Random error in the calibration coefficients is dominated by shot noise in the lidar measurements. We estimate the random component of the calibration uncertainty by using continuously updated values of the noise scale factor (NSF; Liu et al. 2006; Hostetler et al. 2006). Use of the NSF technique enables accurate estimates of the random noise in a signal without requiring a large number of samples. Values of the NSF are computed as part of the level 1B process and are included in the output data product. Although the NSF for a specific detector can be derived theoretically, in practice it is typically computed by dividing the standard deviation of the background signal by the square root of the mean. Techniques for the derivation and application of the NSF to various measurement scenarios are described in detail in Liu et al. (2006).

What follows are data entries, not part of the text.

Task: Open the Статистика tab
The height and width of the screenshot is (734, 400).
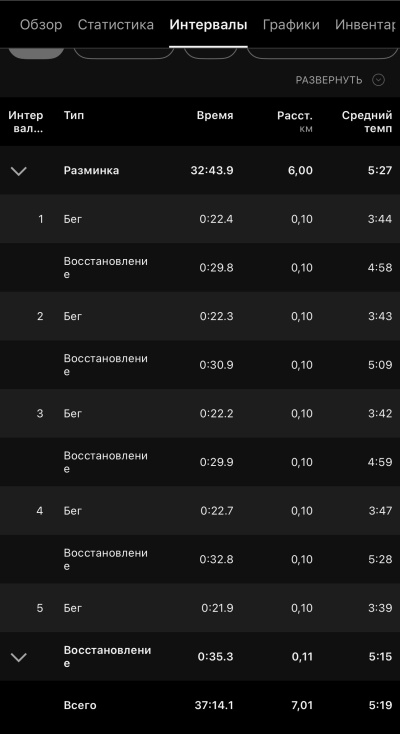Action: point(116,24)
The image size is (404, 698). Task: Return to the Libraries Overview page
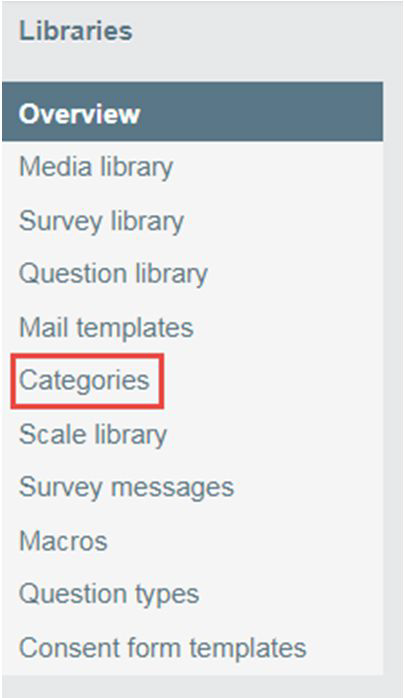click(x=192, y=112)
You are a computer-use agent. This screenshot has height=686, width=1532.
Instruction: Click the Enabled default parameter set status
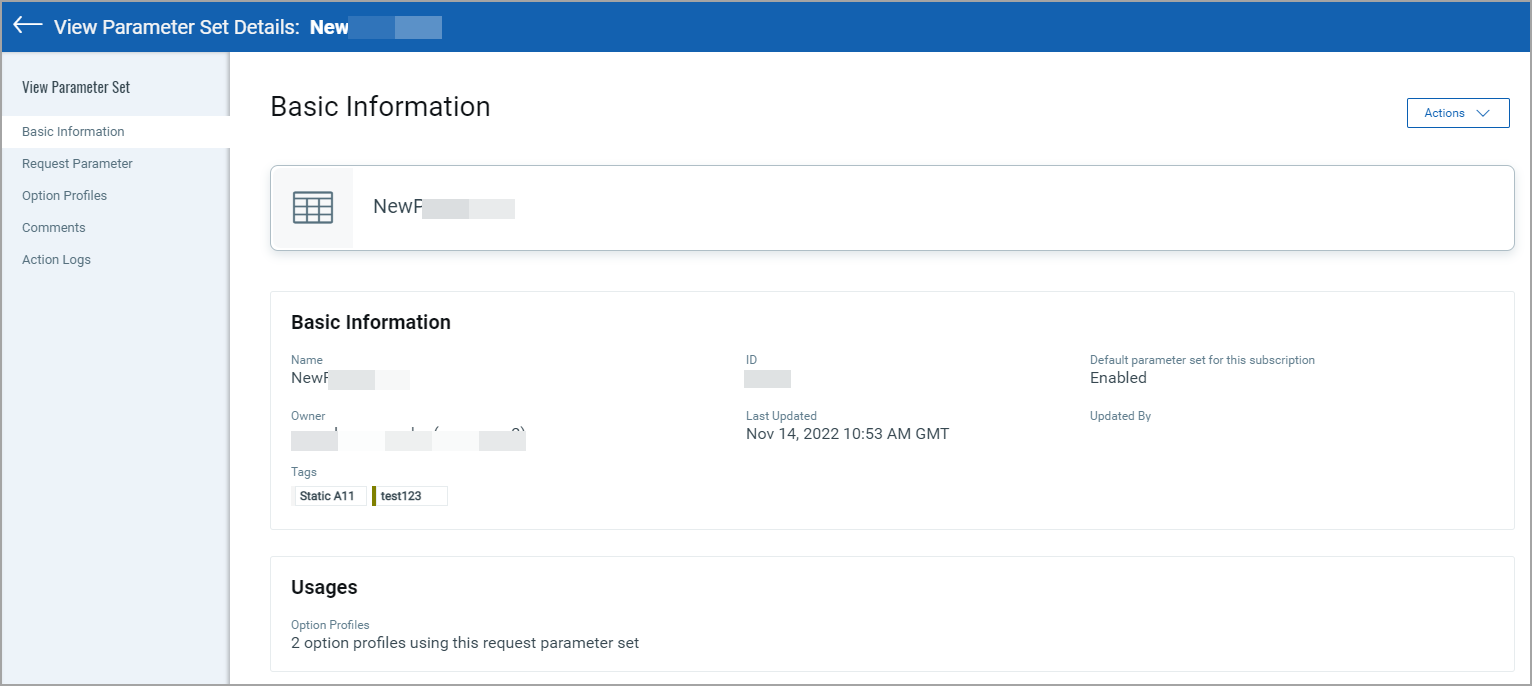pyautogui.click(x=1118, y=378)
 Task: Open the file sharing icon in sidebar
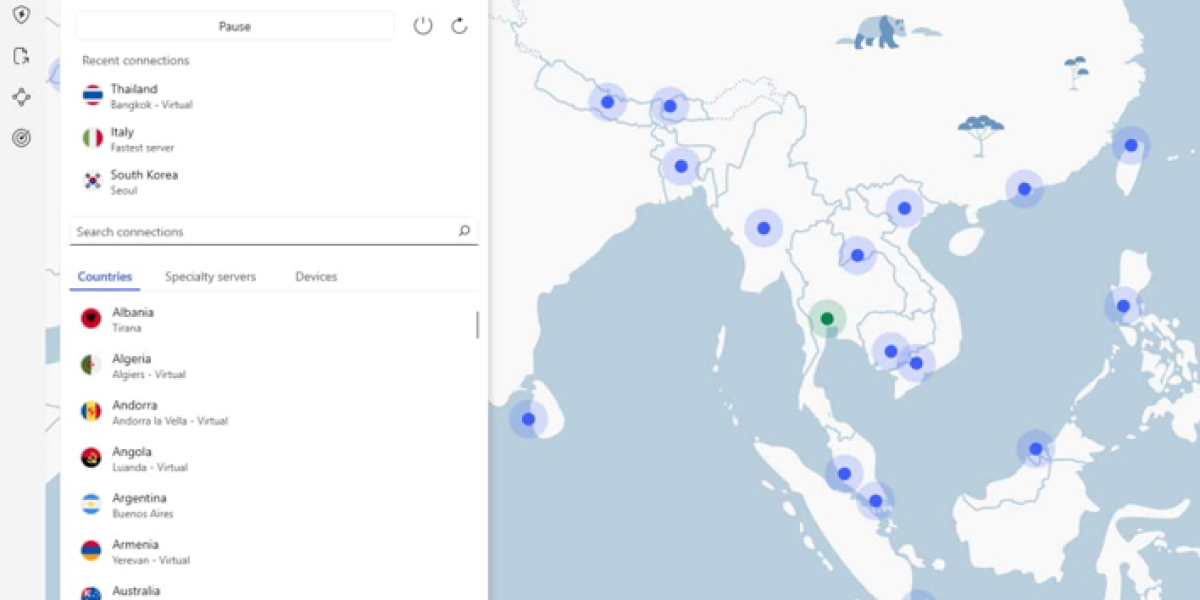21,56
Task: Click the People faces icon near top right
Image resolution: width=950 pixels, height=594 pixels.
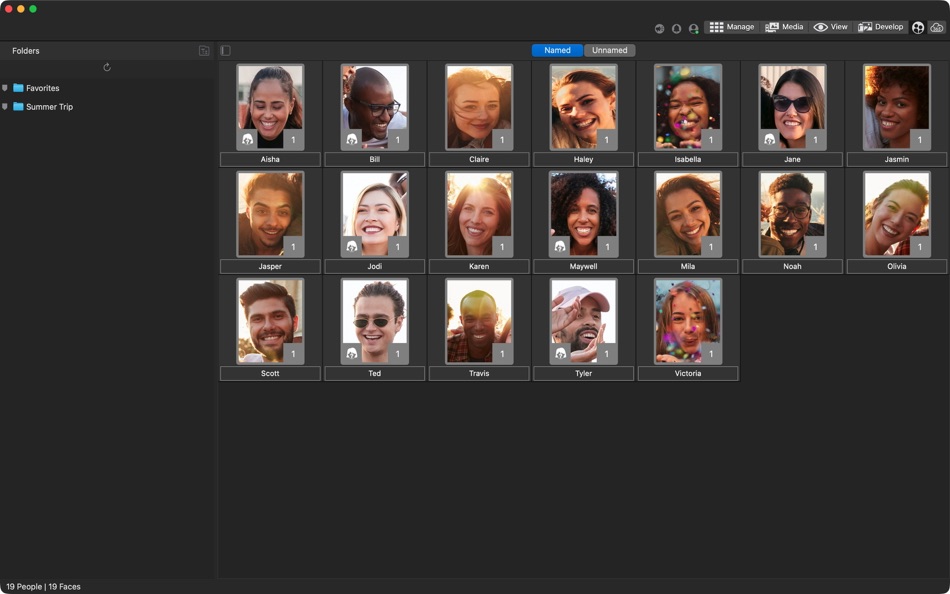Action: coord(917,27)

d. Data filtering high-energy transient effects
Prior to performing the horizontal-averaging step in the calibration process [i.e., step 1 of Eq. (21)]; the sampled data are filtered for signal spikes resulting from high-energy proton or cosmic ray events. The high-energy events that cause the signal spikes can occur randomly throughout the orbit, but they mostly occur in the South Atlantic anomaly (SAA), where the inner Van Allen radiation belts make their closest approach to Earth’s surface (Hunt et al. 2009). If left unchecked, the high-energy transients generate significant error in the calculation of the calibration coefficients.

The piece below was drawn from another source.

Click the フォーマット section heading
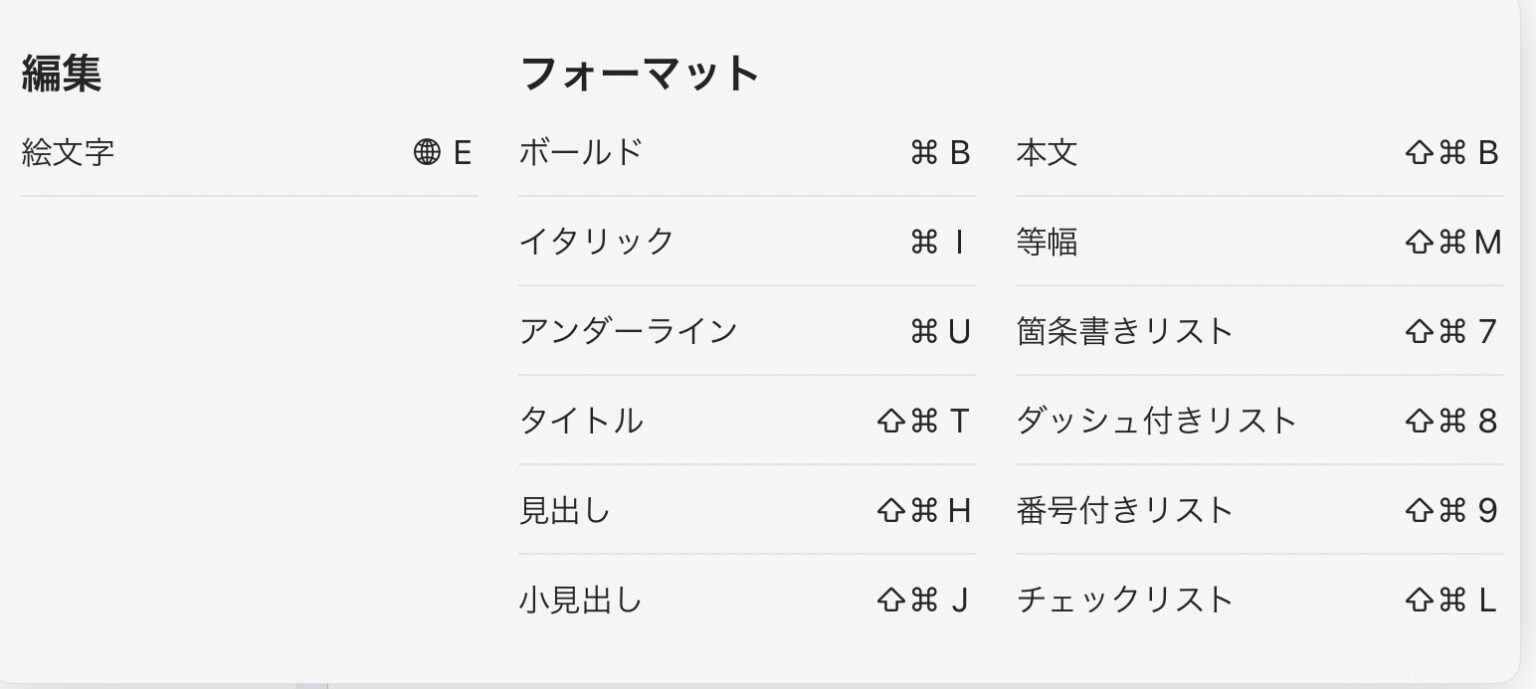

The high-energy removal filter technique uses a combination of an adaptive filter and a noise-to-signal ratio (NSR) test to remove out-of-range signals prior to calibration (Lee et al. 2008). The filter technique is applied to each calibration region as a three-step process to successively filter the signals deemed as valid by the previous step.

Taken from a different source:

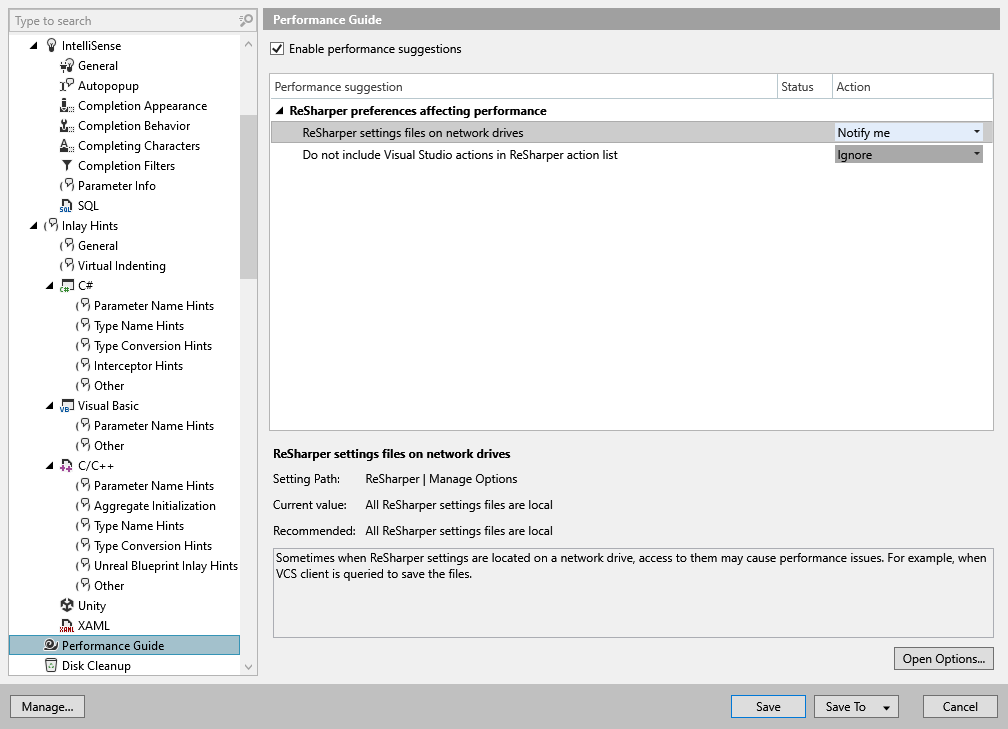Click the Completion Appearance icon
The width and height of the screenshot is (1008, 729).
[x=67, y=105]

As an example of the adaptive filter application, Fig. 5a contains the X ‖ signals at altitude z = 32.66 km as a function of extended latitude for 1 February 2007, beginning at 0438:06 UTC. The corresponding orbit track is plotted (left track) in the bottom panel of Fig. 4. The large variation in signal can be seen between the equator and 60°S as the orbit passes through the SAA. Positive signal spikes result when high-energy transients occur at the measurement altitude. Negative signal spikes result when high-energy transients occur in the dc offset calculation (Hunt et al. 2009). This produces larger than expected offset values and negative signals may result when large dc offsets are subtracted from the measured signals. The dotted lines in the figure mark the minimum and maximum threshold values defined by the adaptive filter. The signals that remain after application of the filter are shown in Fig. 5b.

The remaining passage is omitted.